Rather than relying on orthodox antitrust theories under federal law, Mylan alleges that P&G's distribution and licensing agreement with Watson constitutes unfair predatory pricing and price discrimination, among other unfair trade practices, under the California Business and Professions Code. Mylan alleges that by offering both the original P&G brand product and an identical generic manufactured in the same facilities, the parties have created a "false generic," which is misleading, perpetuates a hidden price discrimination, and restricts competition in the generic submarket while preserving a monopoly in the brand-name submarket. The company also alleges that P&G offered Macrobid to Watson at a cost that was not offered to other distributors and purchasers, thus leading, according to the complaint, to predatory pricing.
This case is currently pending. In our view, however, the arguments stretch considerably beyond existing law, particularly the allegations about what are pejoratively styled "false generics." The practice of authorized generics is well-known, and we see nothing in the California Business and Professions Code that imposes a substantive pricing strategy on a generic drug. Indeed, the relatively modest discounts often offered by the sole generic during its 180 days of generic exclusivity would seem to confirm this. Moreover, given the profits typically involved in the sale of generics, when two generics compete with a brand-name drug, we find it hard to believe that any appropriate cost standard would allow such sales to be considered predatory. We also note that Mylan's theories appear to apply only to arrangements that involved sales and distribution arrangements, not licenses.

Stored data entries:
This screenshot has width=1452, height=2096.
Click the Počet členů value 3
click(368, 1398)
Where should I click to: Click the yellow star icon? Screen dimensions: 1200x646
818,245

§ Work to be completed
In the passage on Mylan's complaint, why do the writers doubt that sales made when two generics compete with a brand-name drug could be considered predatory?

§ Exercise result
They point to the profits typically involved in selling generics. Given those profits, they find it hard to believe that any appropriate cost standard would treat such sales as predatory.